The better course, for many families, is to establish a “third-party” special needs trust. A “first-party” special needs trust is one established for oneself, with one’s own assets. The assets of first-party trusts must be used to repay state Medicaid agencies that have paid for medical services. No such requirement applies to third-party trusts that are created for others.

This is a complicated area of law, and the rules vary from state to state, so the advice of a lawyer well-versed in special needs trusts will be essential.

Funding the trust

A special needs trust has to be fit into the estate plan as a whole. Very often the parents of a special needs child will provide that child with an enhanced share of the estate. For example, if there are three children, the estate may be divided 40-30-30, or 50-25-25.
Another approach is to divide the estate equally but supplement the provision for the special needs child with a life insurance policy, perhaps a second-to-die policy if both parents are living. This can be an affordable way to be confident that the special needs trust will be funded at an adequate level for the child’s entire life.

Choosing the trustee

In general, a family member should not be the sole trustee of a special needs trust. A professional trustee or a corporate trustee, such as a bank trust division or a trust company, is a better choice. The trustee will be given sole and absolute discretion in making distributions. Therefore, the trustee needs to be familiar with the legal requirements of special needs trusts and with government benefit programs. Investment management skills are a must if the trust is intended to last for many years. It’s also important that the trustee be free of conflicts of interest, which someone who is a remainder beneficiary of the trust would have.

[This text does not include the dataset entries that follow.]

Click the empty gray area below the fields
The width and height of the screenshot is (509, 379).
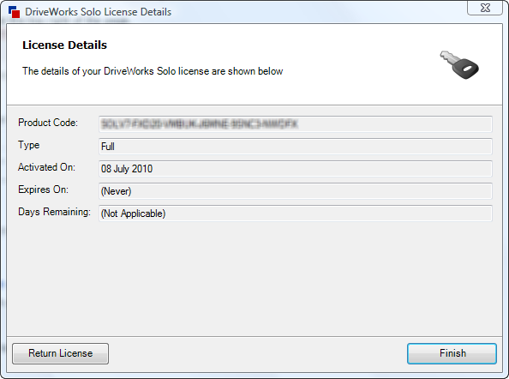[x=255, y=280]
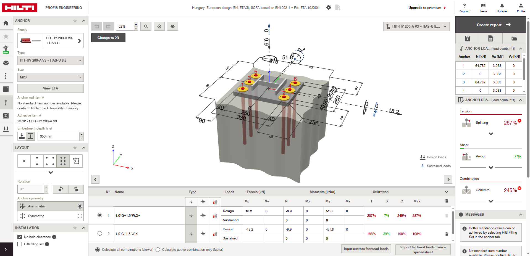Viewport: 530px width, 256px height.
Task: Click the View ETA button
Action: point(50,88)
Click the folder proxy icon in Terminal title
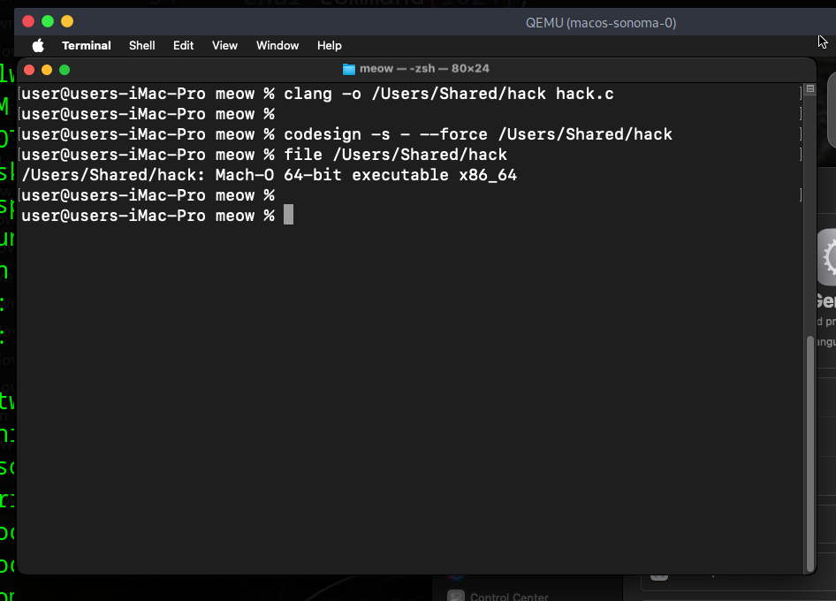The height and width of the screenshot is (601, 836). 348,69
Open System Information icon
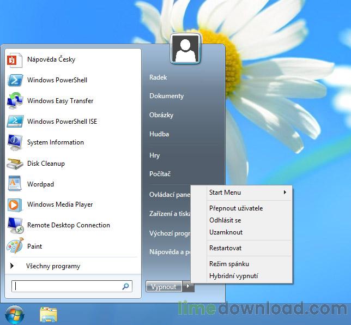Screen dimensions: 351x325 click(15, 142)
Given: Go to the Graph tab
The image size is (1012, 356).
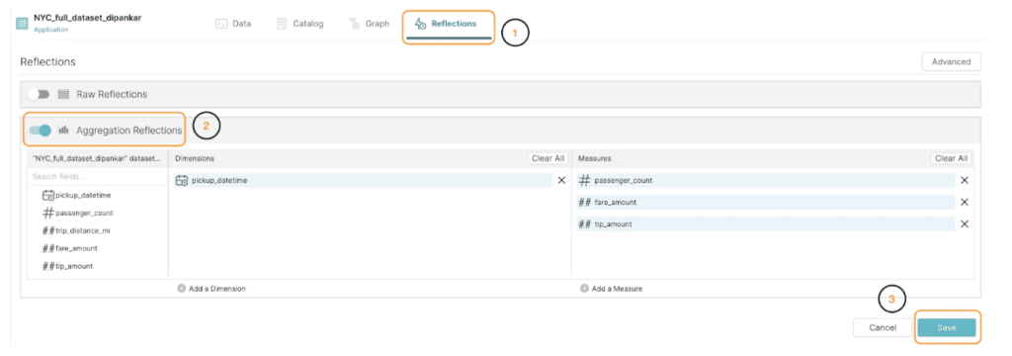Looking at the screenshot, I should (x=370, y=24).
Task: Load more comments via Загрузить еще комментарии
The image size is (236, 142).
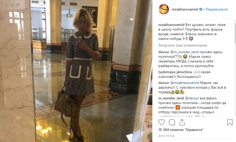Action: (183, 45)
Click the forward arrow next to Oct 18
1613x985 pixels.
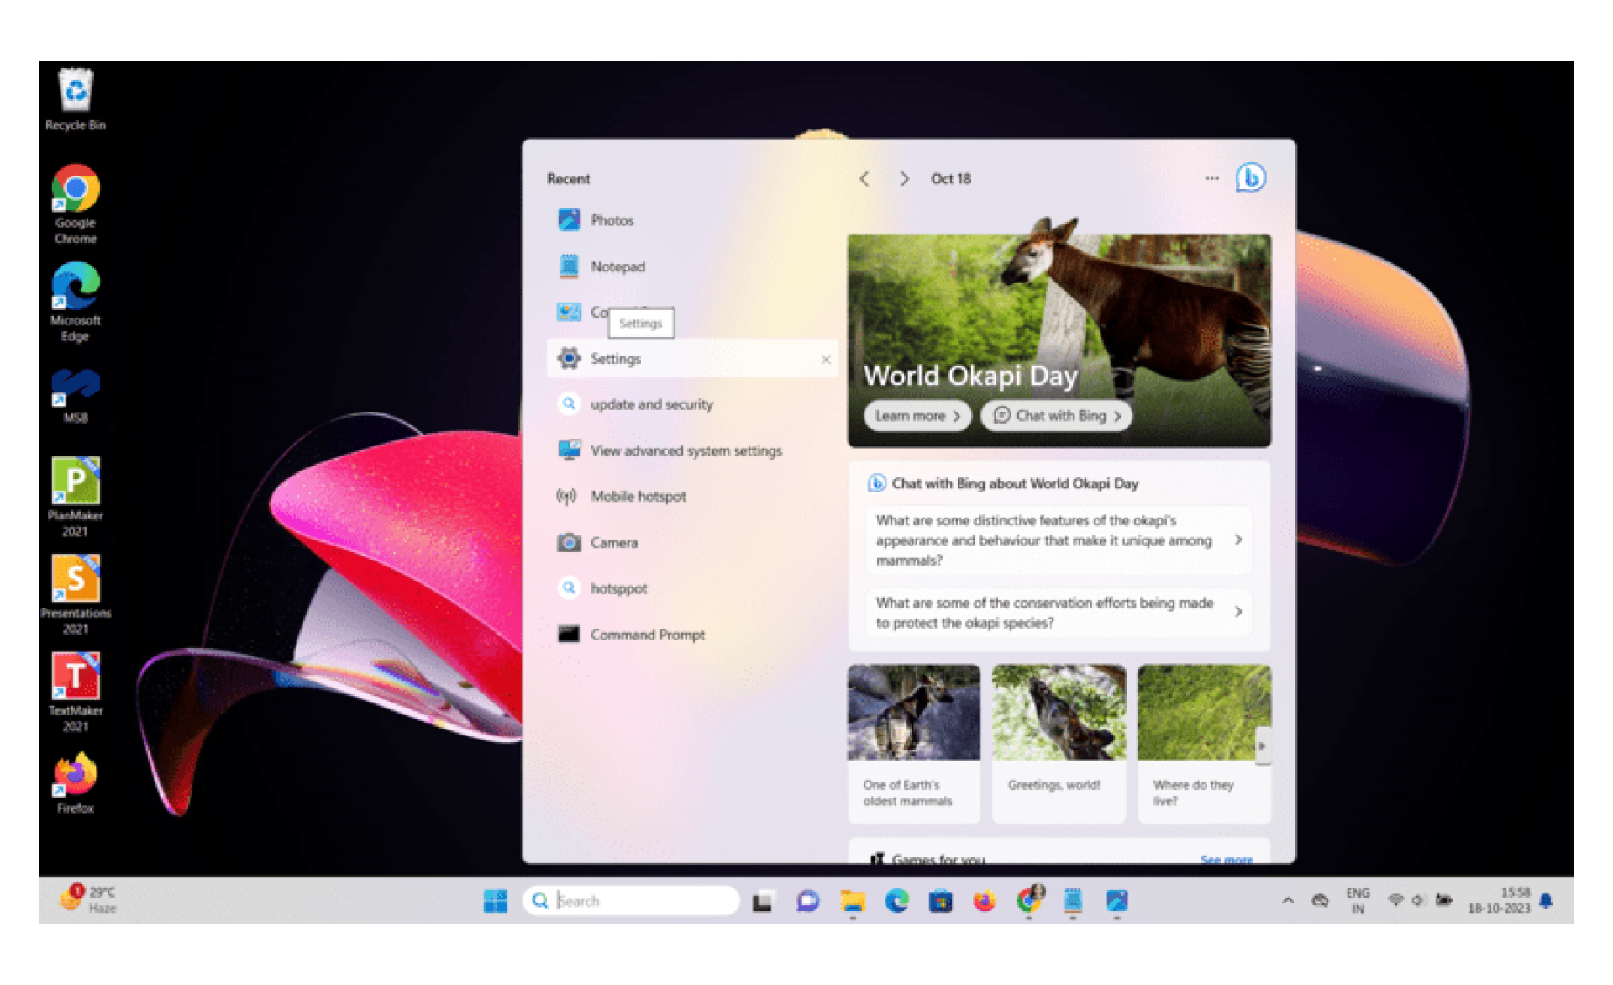905,178
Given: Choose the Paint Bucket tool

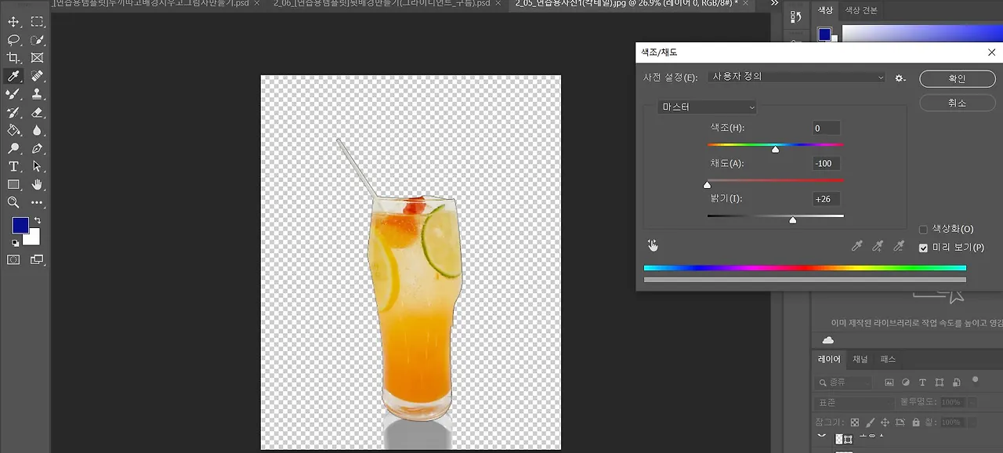Looking at the screenshot, I should point(13,130).
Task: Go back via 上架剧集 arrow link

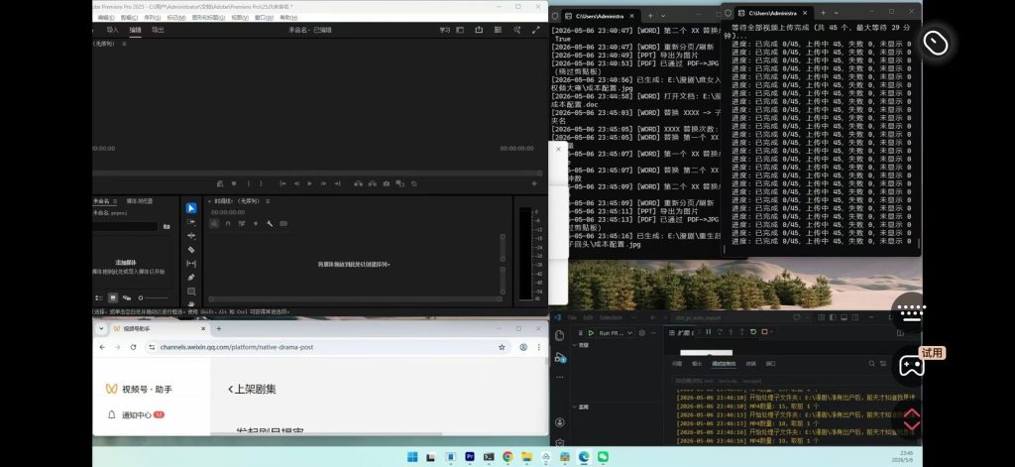Action: [253, 390]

To provide guidance for the trustee, the parents should prepare a letter that explains the purposes of the trust and the needs of the child. This can cover the child’s likes, dislikes, needs and preferences, and other information that will be essential to make the trust plan a success. Special needs organizations have prepared samples of such “letters of intent” to provide a starting point for parents taking this path.

© 2014 M.A. Co. All rights reserved.
Any developments occurring after January 1, 2014, are not reflected in this article.